Half a century ago today, I watched as Soviet tanks rolled into my native Czechoslovakia to suppress the slight relaxing of the odious repression that was necessary to maintain a purported socialist paradise. “Prague Spring,” as the loosening of tyranny was called, ended before the summer was over.
The seeds of the Prague Spring 1968 sprouted at the Expo67 in Montreal. The Czech Pavilion was exquisite with long lines the entire time of the fair. The Czech artists, engineers and builders brought back the infectious freedom-bug to Prague at the end of 1967. The dawn of the New Year 1968 came in subdued pastel colors over the permanent gray in the Red paradise. Suddenly, there were changes in the dark Kafkaesque corridors of the still Stalinist Nomenklatura in Prague. The liberal communist A. Dubček and his team came to power. The people woke up from the imposed stupor and embraced the dystopian "Socialism with a Human Face." Very few people saw through it – though our family did, but our warnings were ignored in the general mass euphoria. The voices calling for Swiss-like neutrality were unrealistic utopians.

### INSTRUCTIONS
• 1. Name every city and country mentioned in the Prague Spring essay.
• 2. Translate this sentence from the Prague Spring essay into Spanish: "The liberal communist A. Dubček and his team came to power."
• 3. Write the next part of the Prague Spring essay, picking up after its last sentence.
The material after this point has nothing to do with anything here.

### SUPPLIED DATA
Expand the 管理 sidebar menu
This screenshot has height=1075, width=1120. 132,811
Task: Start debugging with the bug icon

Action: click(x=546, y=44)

### ANSWER SECTION
• 1. Czechoslovakia, Montreal, Prague

• 2. El comunista liberal A. Dubček y su equipo llegaron al poder.

• 3.
The Prague Spring of 1968 turned blue very quickly, though. Leonid Brezhnev and the ageing Kremlin Politburo were livid when Dubček's team opened the Iron Curtain a bit and allowed some freedom of the press and of assembly -- previously unheard of! My father, who had been sentenced to menial labor in 1958 as an Enemy of the State and the People for defiantly riding a 750 cc Knucklehead Harley Davidson through Prague, openly listening to Elvis when everything American including jeans and Mickey Mouse, was forbidden/verboten, received a passport. He traveled all over Western Europe and chose Switzerland chose as our goal for escape. After his return in June, he began to plan our exile.
Yours truly was then a student at the College of Geology and Mines, so I worked in August 1968 with several buddies at a stone-quarry east of Prague. During the night of August 20th, we were entertaining the locals with music during drinks and dinner. Around midnight, a loud banging on the cabin door and a hysterical voice shook us out of our sleep. It was the local girlfriend of my buddy: "The Soviet tanks are here!"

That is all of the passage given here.